General terms and conditions
Meier-Brakenberg GmbH & Co. KG
Tel. +49(0)52 62/993 99-0
Fax +49(0)52 62/993 99-3
Legal form: Limited partnership
Register court: Lemgo HRA 4644
Pers. liable partner: Meier-Brakenberg Verwaltungs GmbH
Register court: Lemgo HRB 6524
Managing director: Wolfgang Meier, Marc Piechnik
Headquarters: Brakenberg 29 • 32699 Extertal, Germany
State: 01. February 2008
In the following you will find the General Terms and Conditions of the Meier-Brakenberg GmbH & Co. KG. You can download it here (140 kB)
§ 1 Scope
(1) These Terms and Conditions apply exclusively towards entrepreneurs, corporate body of public law or public law special assets in the meaning of § 310, clause 1 BGB (German civil code). We only accept any opposing or deviating conditions or the Purchaser with prior formal and written approval.
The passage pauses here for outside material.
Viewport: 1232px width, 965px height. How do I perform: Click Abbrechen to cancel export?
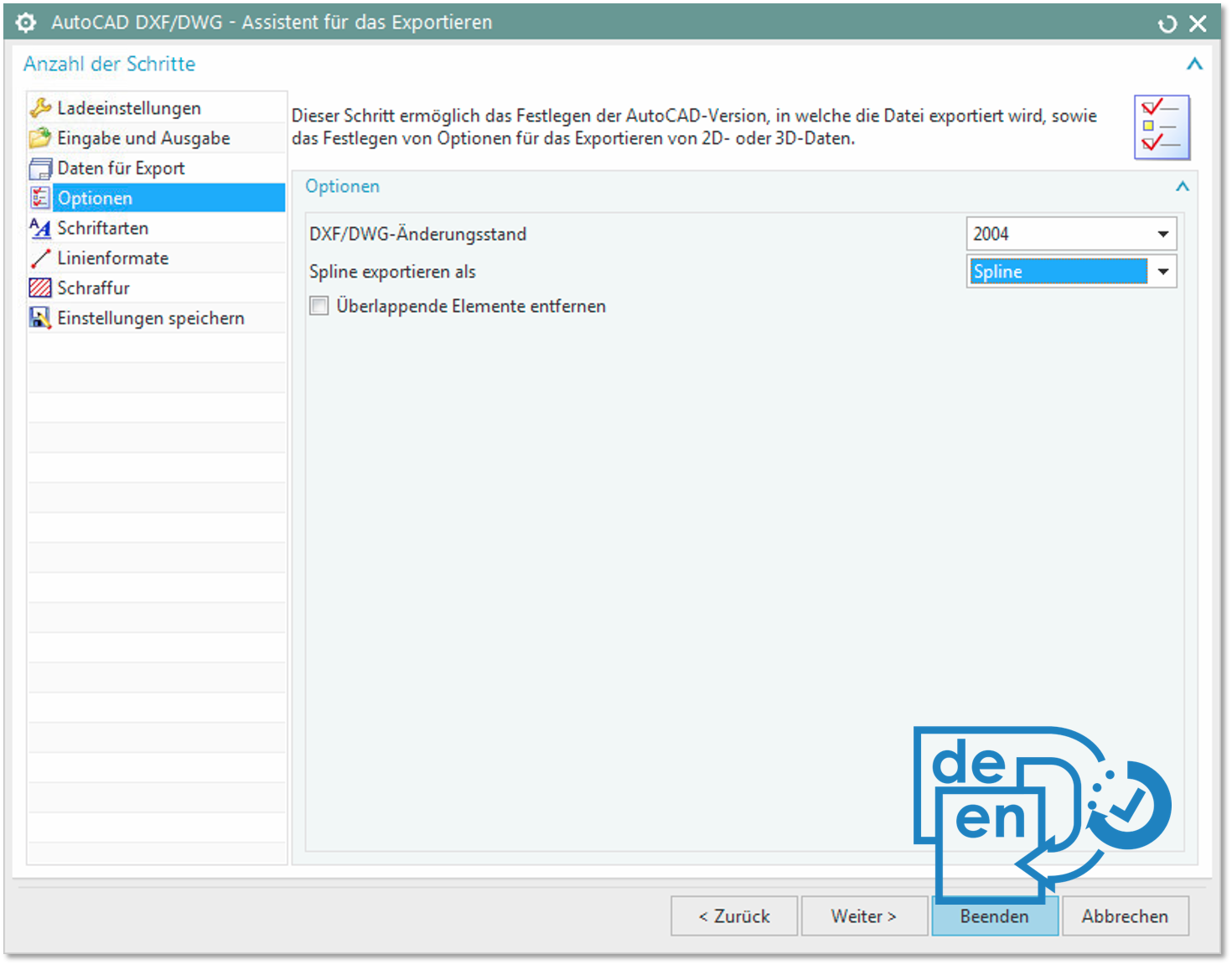pos(1124,916)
(2) These Terms and Conditions do also apply for any future business with the Purchaser, hereinafter referred to as „the Purchaser“ to the extend that activities are about legal transaction of similar kind.
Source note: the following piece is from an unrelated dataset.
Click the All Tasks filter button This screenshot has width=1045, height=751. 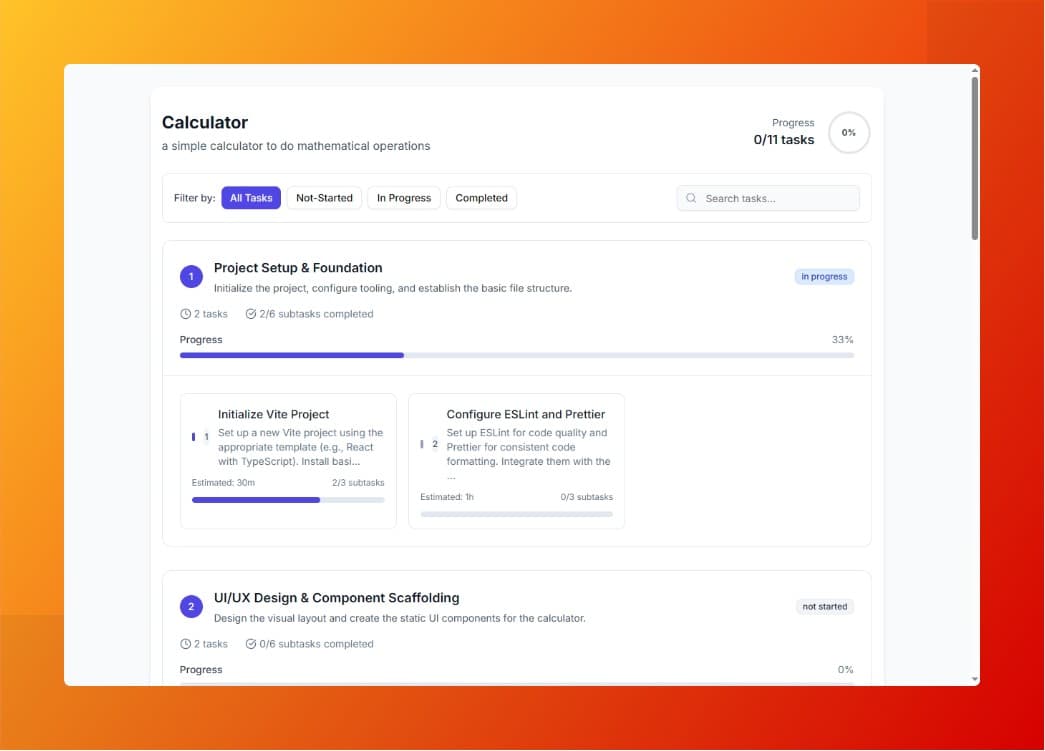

§ 2 Offer and Conclusion of Contract
Provided that an order can be esteemed as an offer acc. to § 145 BGB (German civil law), we may accept them within two weeks.
§ 3 Ceded Documents
We reserve the right of property and copy right for any documents ceded to the Purchaser in connection with placing orders, e.g. calculations, drawings, etc. These documents shall not be disclosed to any third party unless we grant our prior written approval to the Purchaser. In case we do not accept the offer of the Purchaser within the term as described in § 2 the Purchaser has to return any such documents immediately.
§ 4 Prices and Payment
(1) Unless otherwise formally agreed in writing, our prices are ex factory, excluding packing, excluding applicable VAT. Expenses for packing are charged for separately.
(2) Payment of the purchase price has to be transmitted to the stated bank accounts. Deduction of discounts is only allowed after prior written agreement.
(3) Unless agreed otherwise, the purchase price has to be paid within 7 days after delivery. Interests for delay shall be calculated at an amount of 9 % above the applicable base rate annually. The latest base rate is indicated on: www.bundesbank.de. We reserve the right of enforcing any higher damages caused by delay.
(4) Unless any other fixed price has been agreed, we reserve the right of reasonable alterations in prices due to changed costs for wages, materials or costs for deliveries carried out 3 months or more after conclusion of contract.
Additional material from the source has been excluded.